Les clés pour investir dans la pierre

Les clés pour investir dans la pierre
Mardi 22 septembre 2015

Le rendement de l’immobilier est affecté par la fiscalité. Tout dépend du régime choisi. Nous passons en revue les principaux mécanismes.
 
La location meublée
Les revenus issus de la location d’un ou de plusieurs biens meublés sont taxés dans la catégorie des bénéfices industriels et commerciaux (BIC), sous réserve de respecter des conditions d’habitabilité en termes de meubles. C’est le cas notamment des locations ponctuelles, saisonnières, ou de biens situés dans des résidences gérées avec services (résidences étudiantes, de loisirs, de tourisme d’affaires, seniors, personnes âgées dépendantes).
Deux régimes cohabitent : les locations meublées non professionnelles (LMNP) et meublées professionnelles (LMP). Le premier dispositif est le plus facile à adopter pour un particulier dont les revenus locatifs ne constituent pas sa principale source de revenus.

Le « micro-BIC » : ce régime peut s’appliquer quand les recettes annuelles brutes encaissées en 2015 ne dépassent pas 32.900 € (hors taxes). Dans ce cas, le fisc pratique un abattement forfaitaire automatique de 50 %. Résultat : seule la moitié des bénéfices est taxée. Les propriétaires de gîtes ruraux, de meublés de tourisme et de chambres d’hôtes bénéficient de ce même régime avec un plafond de recettes supérieur, fixé à 82.200 € (hors taxe) par an, et l’abattement pratiqué est de 71 %.
Attention : si l’on opte pour ce régime, on est bloqué pendant trois ans. Pour un bien ancien qui aura besoin, à terme, de travaux, mieux vaut choisir le régime réel. L’idée est d’avoir des revenus sans fiscalité.
Si les recettes sont inférieures au seuil du micro-BIC et que vos frais excèdent l’abattement accordé (soit 50 %), il est en effet tout à fait possible d’opter pour le régime réel.

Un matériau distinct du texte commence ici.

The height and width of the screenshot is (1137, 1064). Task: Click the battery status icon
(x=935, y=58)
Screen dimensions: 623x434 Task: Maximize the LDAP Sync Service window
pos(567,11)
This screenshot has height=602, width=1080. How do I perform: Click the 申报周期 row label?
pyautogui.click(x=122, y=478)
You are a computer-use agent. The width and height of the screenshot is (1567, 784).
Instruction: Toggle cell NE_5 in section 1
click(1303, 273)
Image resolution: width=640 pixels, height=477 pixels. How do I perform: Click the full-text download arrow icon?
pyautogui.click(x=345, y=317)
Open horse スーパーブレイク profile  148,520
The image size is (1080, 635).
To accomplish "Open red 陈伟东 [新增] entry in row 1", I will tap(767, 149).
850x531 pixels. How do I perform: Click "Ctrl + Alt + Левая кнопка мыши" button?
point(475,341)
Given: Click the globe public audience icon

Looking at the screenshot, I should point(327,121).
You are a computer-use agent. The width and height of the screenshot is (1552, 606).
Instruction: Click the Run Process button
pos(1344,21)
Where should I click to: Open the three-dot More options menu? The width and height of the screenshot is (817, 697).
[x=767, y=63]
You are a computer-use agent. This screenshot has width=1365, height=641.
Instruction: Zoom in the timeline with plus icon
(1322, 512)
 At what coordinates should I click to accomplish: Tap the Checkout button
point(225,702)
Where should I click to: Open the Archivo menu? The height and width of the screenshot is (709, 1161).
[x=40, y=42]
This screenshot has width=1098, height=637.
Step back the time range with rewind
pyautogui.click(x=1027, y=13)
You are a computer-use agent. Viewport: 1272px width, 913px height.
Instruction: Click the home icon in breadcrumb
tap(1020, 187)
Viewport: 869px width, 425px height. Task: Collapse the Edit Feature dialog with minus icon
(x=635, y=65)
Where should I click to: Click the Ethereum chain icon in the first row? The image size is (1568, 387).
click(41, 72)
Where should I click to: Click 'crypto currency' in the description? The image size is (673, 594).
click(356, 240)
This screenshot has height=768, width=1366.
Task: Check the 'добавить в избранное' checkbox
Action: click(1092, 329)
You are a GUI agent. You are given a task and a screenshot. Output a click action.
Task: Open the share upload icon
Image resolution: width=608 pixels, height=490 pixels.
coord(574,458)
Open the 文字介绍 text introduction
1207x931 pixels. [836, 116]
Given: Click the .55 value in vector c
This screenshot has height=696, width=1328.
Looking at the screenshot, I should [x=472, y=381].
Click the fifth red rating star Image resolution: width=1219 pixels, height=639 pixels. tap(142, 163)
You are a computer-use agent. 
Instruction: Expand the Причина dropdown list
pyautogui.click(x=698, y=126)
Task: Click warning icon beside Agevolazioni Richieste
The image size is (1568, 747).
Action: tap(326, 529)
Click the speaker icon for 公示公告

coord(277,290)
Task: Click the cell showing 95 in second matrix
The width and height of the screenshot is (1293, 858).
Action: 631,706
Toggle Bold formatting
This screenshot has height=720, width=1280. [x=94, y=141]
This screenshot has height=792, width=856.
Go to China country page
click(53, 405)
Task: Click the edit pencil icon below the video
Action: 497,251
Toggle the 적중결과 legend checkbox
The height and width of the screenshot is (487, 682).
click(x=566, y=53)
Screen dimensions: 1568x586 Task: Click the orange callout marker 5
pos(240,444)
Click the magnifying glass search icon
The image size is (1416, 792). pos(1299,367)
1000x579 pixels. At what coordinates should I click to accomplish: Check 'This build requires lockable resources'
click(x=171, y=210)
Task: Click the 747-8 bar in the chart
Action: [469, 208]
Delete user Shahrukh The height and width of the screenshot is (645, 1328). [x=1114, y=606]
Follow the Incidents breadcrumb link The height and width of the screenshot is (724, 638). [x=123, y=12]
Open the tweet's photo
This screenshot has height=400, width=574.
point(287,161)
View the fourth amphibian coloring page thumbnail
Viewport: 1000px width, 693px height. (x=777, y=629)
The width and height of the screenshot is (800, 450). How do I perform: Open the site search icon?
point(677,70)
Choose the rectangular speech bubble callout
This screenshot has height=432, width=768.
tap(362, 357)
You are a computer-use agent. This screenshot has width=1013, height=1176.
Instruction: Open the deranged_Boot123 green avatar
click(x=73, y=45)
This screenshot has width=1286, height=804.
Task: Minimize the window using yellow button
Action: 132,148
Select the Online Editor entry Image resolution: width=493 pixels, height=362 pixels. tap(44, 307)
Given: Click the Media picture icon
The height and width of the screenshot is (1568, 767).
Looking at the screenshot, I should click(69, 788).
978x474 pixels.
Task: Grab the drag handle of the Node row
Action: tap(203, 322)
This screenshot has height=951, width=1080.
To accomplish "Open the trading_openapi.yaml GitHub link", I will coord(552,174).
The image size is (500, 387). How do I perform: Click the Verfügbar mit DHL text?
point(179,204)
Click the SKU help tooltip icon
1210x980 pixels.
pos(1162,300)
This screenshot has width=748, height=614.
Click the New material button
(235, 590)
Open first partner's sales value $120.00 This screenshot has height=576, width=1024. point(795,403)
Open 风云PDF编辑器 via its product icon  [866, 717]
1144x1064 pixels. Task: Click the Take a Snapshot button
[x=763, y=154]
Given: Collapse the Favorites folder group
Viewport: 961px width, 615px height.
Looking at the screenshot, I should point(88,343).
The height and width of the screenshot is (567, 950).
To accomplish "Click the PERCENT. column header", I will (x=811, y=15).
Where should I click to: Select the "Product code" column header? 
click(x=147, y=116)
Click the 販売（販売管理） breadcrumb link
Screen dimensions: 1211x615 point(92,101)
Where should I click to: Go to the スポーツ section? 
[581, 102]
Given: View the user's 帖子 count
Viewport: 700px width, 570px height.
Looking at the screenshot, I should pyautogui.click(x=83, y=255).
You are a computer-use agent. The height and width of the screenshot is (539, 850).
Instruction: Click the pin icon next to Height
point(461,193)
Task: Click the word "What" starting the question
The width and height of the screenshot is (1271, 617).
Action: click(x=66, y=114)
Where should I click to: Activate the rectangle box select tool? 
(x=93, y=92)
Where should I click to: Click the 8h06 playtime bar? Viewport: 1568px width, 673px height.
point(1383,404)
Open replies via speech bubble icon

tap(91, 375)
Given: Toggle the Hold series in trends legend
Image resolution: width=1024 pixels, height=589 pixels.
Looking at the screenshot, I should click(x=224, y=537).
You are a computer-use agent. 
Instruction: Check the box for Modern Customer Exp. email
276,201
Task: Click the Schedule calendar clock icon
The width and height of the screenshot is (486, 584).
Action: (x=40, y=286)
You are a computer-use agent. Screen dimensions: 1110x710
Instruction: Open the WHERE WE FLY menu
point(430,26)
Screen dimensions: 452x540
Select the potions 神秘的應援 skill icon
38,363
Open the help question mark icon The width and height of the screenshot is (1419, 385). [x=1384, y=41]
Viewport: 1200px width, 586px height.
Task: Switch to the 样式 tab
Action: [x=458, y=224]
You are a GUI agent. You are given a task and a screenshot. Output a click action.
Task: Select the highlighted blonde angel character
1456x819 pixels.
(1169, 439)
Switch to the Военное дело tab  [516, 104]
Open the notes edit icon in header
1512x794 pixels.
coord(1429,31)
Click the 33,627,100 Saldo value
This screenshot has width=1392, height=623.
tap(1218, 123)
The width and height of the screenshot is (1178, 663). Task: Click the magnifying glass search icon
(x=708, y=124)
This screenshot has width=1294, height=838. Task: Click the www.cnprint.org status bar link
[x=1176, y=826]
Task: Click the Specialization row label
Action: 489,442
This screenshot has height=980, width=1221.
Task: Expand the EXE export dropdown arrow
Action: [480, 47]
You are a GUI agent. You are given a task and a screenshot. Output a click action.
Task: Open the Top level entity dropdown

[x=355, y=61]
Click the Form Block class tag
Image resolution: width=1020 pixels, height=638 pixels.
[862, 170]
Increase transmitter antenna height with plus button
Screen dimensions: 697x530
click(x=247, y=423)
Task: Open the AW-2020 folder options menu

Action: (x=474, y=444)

Le régime réel : au-delà de ces seuils (32.900 et 82.200 €) ou sur option du bailleur, c’est le régime réel du BIC qui s’applique. Ce régime fait l’objet d’une déclaration spéciale. Dans ce cas, on déduit des recettes encaissées sur l’année la totalité des charges courantes, les amortissements du bien en fonction de la durée réelle d’utilisation et les intérêts de l’emprunt contracté pour l’acquisition du bien ou de l’immeuble.
Lorsque les charges sont supérieures aux recettes, on constate alors un déficit. C’est une bonne option pour adoucir l’impôt.

La location meublée non professionnelle
En LMNP, le déficit n’est imputable que sur des bénéfices de même nature réalisés au cours de la même année ou des dix années suivantes. Ce régime s’applique à l’investissement dans certaines résidences services meublées (étudiantes, de tourisme classé, etc.) ; la détermination du revenu foncier et le déficit engendré s’impute sans limitation de montant sur le revenu global. Si l’immeuble n’est pas occupé par le ­propriétaire (donc immeuble loué en totalité) et génère des recettes, alors la totalité des charges foncières afférentes à l’immeuble peut être imputée sur les revenus fonciers. En cas de constatation d’un déficit, celui-ci est imputable sans limitation de montant sur le revenu global de l’investisseur.